_What to do_. Without the images, reproduce each line of the material exactly.
· · · ·
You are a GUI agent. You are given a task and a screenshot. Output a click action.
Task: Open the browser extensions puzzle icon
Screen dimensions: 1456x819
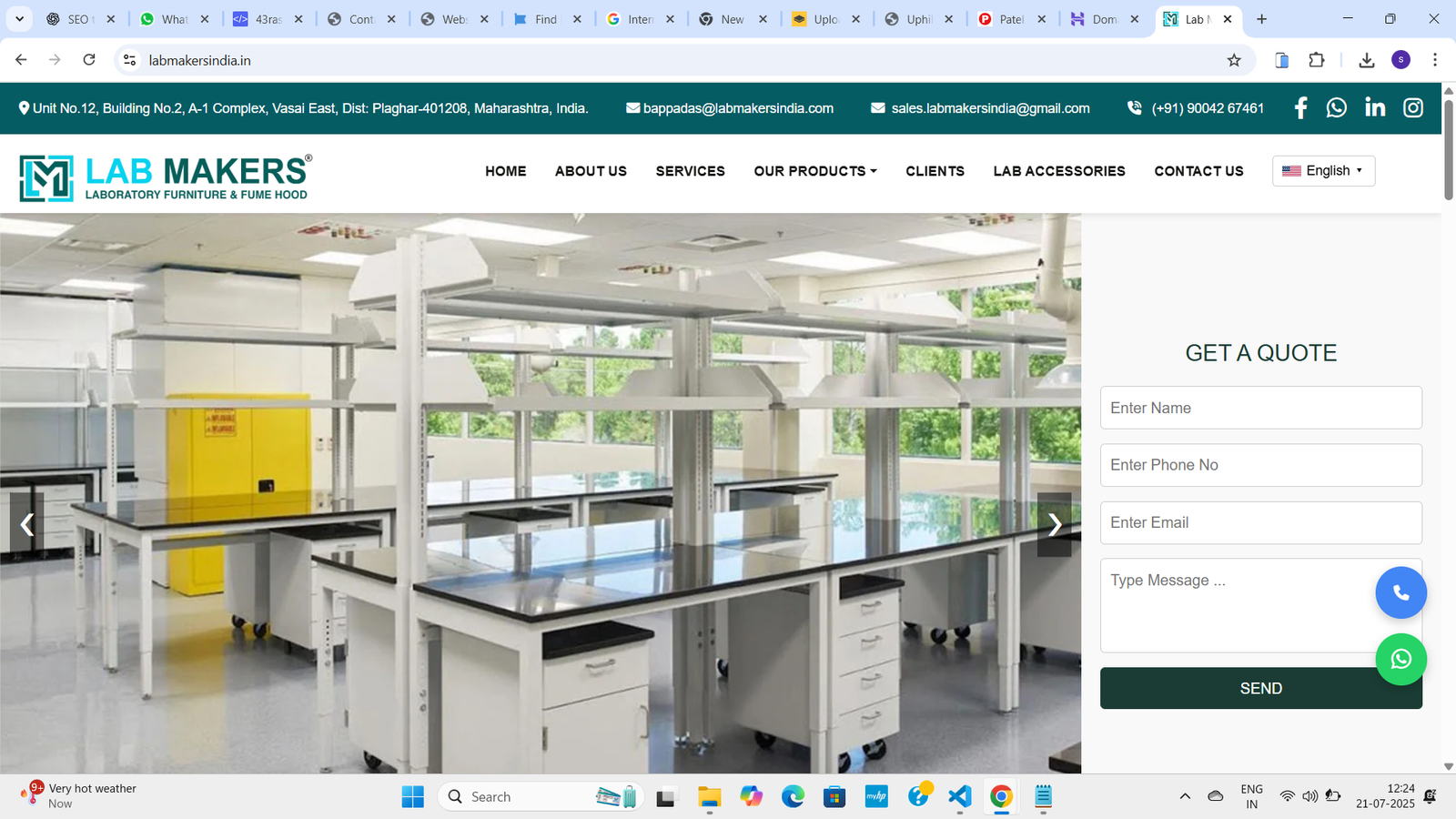pyautogui.click(x=1316, y=60)

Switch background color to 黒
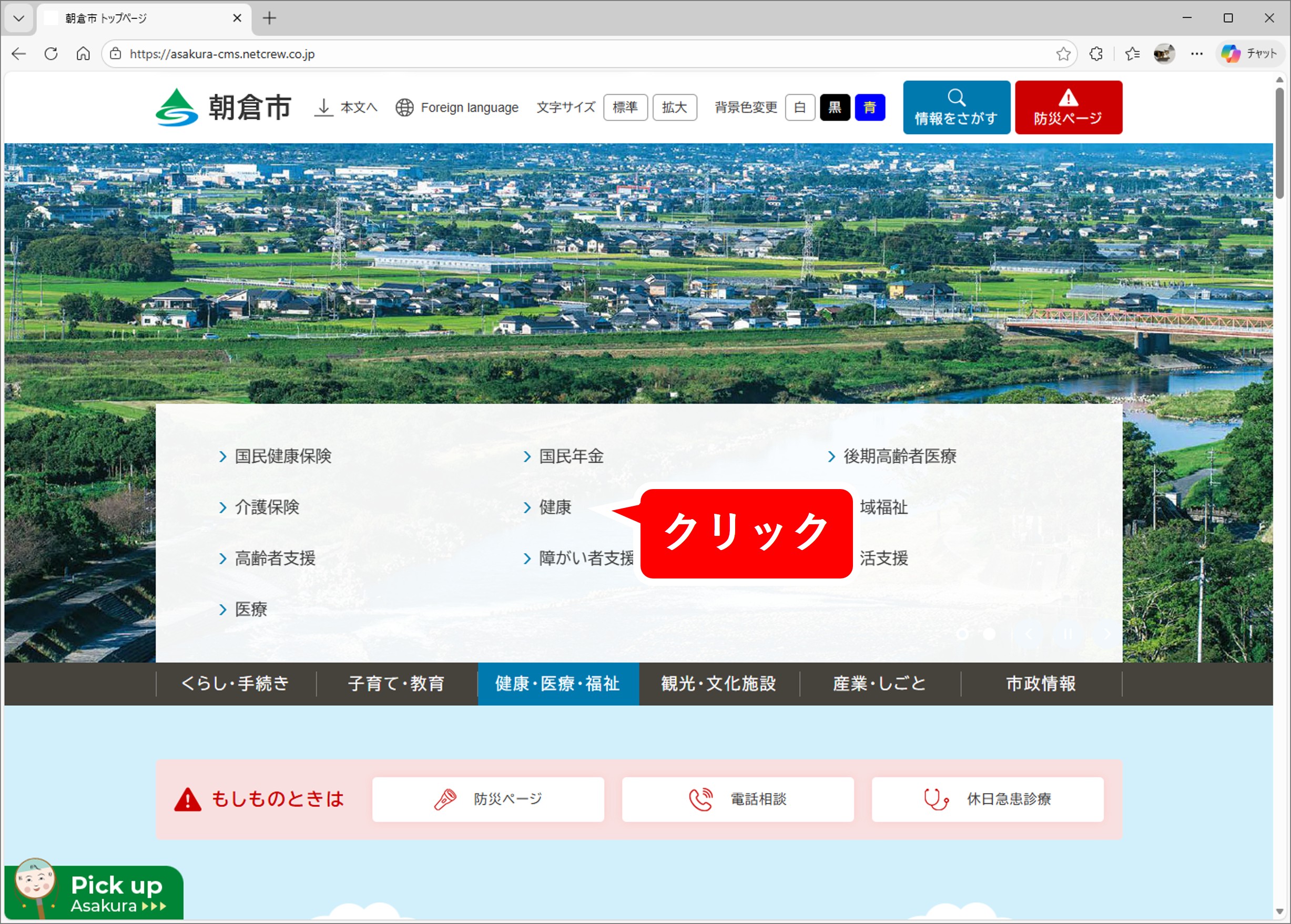[x=835, y=107]
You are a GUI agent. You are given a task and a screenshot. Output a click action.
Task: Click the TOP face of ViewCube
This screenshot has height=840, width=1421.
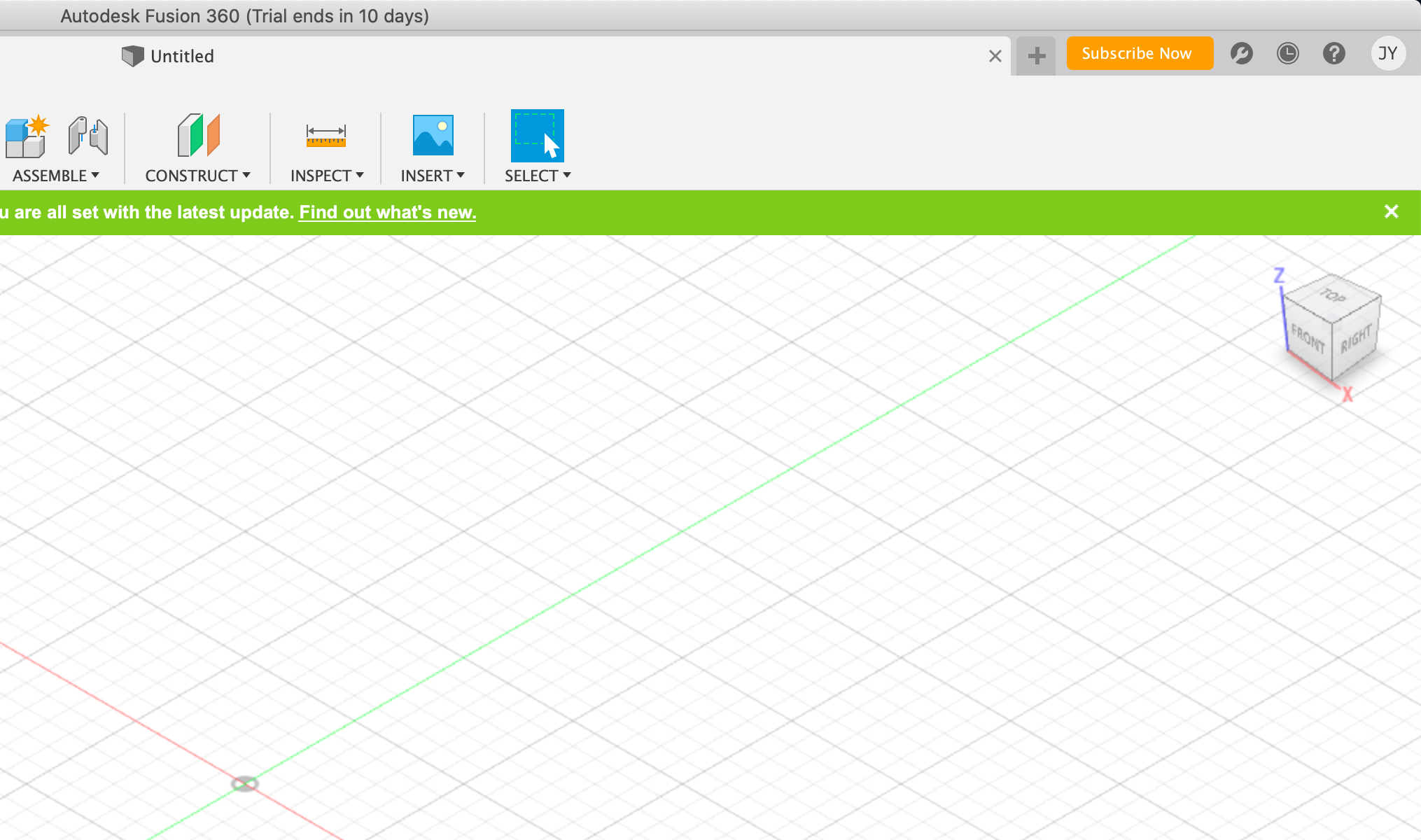coord(1334,297)
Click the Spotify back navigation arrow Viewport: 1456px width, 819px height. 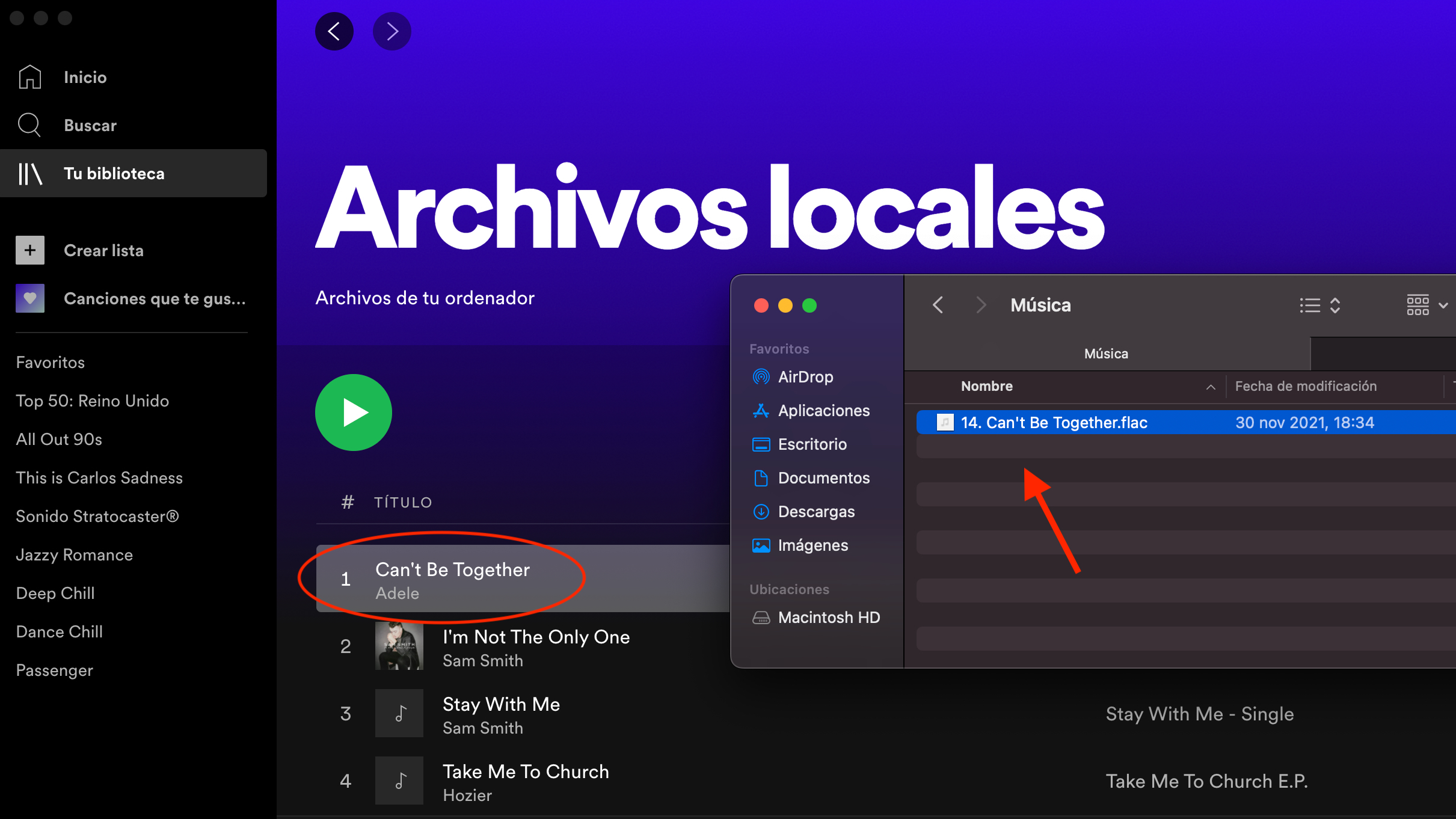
· · · ·
_Exercise output_.
You are a GUI agent. You are given a task and a screenshot. Output a click action.
Task: Open the browser extensions puzzle icon
Screen dimensions: 1456x819
pyautogui.click(x=1316, y=60)

Switch background color to 黒
[x=835, y=107]
You are a GUI agent. You are given a task and a screenshot. Output a click action.
Task: Click the TOP face of ViewCube
This screenshot has height=840, width=1421.
coord(1334,297)
Click the Spotify back navigation arrow Viewport: 1456px width, 819px height. 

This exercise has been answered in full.